• _Goal_
Write out the listing below line for line, without changing anything.

• _Information provided_
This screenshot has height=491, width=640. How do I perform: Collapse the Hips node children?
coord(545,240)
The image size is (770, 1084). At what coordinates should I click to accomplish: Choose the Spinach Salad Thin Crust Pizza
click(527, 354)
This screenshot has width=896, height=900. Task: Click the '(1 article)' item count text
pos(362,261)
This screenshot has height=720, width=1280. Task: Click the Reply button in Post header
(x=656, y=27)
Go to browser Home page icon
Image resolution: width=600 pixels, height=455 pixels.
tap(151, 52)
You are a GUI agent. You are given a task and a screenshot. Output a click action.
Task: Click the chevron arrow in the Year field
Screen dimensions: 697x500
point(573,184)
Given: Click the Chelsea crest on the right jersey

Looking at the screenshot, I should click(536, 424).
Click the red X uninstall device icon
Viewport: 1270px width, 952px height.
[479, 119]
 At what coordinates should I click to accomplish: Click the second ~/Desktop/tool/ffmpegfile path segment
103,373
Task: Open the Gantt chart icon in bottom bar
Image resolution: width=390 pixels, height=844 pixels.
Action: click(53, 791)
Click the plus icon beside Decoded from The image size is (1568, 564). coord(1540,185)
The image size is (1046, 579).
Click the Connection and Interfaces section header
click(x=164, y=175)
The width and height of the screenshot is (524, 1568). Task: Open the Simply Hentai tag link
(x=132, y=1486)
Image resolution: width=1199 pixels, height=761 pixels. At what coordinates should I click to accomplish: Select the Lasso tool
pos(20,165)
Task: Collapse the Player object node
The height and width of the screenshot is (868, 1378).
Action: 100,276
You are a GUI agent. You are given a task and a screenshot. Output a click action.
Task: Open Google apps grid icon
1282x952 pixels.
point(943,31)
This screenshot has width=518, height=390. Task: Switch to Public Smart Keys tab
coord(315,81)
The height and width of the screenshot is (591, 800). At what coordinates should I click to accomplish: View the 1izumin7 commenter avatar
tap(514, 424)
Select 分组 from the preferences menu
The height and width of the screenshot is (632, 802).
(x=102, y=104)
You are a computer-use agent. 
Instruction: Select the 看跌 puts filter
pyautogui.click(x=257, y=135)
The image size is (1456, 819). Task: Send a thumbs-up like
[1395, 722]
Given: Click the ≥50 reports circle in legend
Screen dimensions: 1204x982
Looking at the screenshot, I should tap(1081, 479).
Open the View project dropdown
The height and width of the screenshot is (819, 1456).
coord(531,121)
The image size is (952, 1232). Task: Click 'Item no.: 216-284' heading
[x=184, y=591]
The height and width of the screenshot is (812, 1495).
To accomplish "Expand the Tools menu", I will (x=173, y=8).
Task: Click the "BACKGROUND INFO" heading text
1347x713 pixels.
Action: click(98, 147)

• _Problem solution_
This screenshot has height=491, width=640. How do I perform: Collapse the Hips node children?
coord(545,240)
The image size is (770, 1084). At what coordinates should I click to accomplish: Choose the Spinach Salad Thin Crust Pizza
click(527, 354)
This screenshot has width=896, height=900. Task: Click the '(1 article)' item count text
pos(362,261)
This screenshot has height=720, width=1280. Task: Click the Reply button in Post header
(x=656, y=27)
Go to browser Home page icon
Image resolution: width=600 pixels, height=455 pixels.
tap(151, 52)
You are a GUI agent. You are given a task and a screenshot. Output a click action.
Task: Click the chevron arrow in the Year field
Screen dimensions: 697x500
point(573,184)
Given: Click the Chelsea crest on the right jersey

Looking at the screenshot, I should click(536, 424).
Click the red X uninstall device icon
Viewport: 1270px width, 952px height.
[479, 119]
 At what coordinates should I click to accomplish: Click the second ~/Desktop/tool/ffmpegfile path segment
103,373
Task: Open the Gantt chart icon in bottom bar
Image resolution: width=390 pixels, height=844 pixels.
Action: click(53, 791)
Click the plus icon beside Decoded from The image size is (1568, 564). coord(1540,185)
The image size is (1046, 579).
Click the Connection and Interfaces section header
click(x=164, y=175)
The width and height of the screenshot is (524, 1568). Task: Open the Simply Hentai tag link
(x=132, y=1486)
Image resolution: width=1199 pixels, height=761 pixels. At what coordinates should I click to accomplish: Select the Lasso tool
pos(20,165)
Task: Collapse the Player object node
The height and width of the screenshot is (868, 1378).
Action: 100,276
You are a GUI agent. You are given a task and a screenshot. Output a click action.
Task: Open Google apps grid icon
1282x952 pixels.
point(943,31)
This screenshot has width=518, height=390. Task: Switch to Public Smart Keys tab
coord(315,81)
The height and width of the screenshot is (591, 800). At what coordinates should I click to accomplish: View the 1izumin7 commenter avatar
tap(514, 424)
Select 分组 from the preferences menu
The height and width of the screenshot is (632, 802).
(x=102, y=104)
You are a computer-use agent. 
Instruction: Select the 看跌 puts filter
pyautogui.click(x=257, y=135)
The image size is (1456, 819). Task: Send a thumbs-up like
[1395, 722]
Given: Click the ≥50 reports circle in legend
Screen dimensions: 1204x982
Looking at the screenshot, I should tap(1081, 479).
Open the View project dropdown
The height and width of the screenshot is (819, 1456).
coord(531,121)
The image size is (952, 1232). Task: Click 'Item no.: 216-284' heading
[x=184, y=591]
The height and width of the screenshot is (812, 1495).
To accomplish "Expand the Tools menu", I will (x=173, y=8).
Task: Click the "BACKGROUND INFO" heading text
1347x713 pixels.
Action: click(98, 147)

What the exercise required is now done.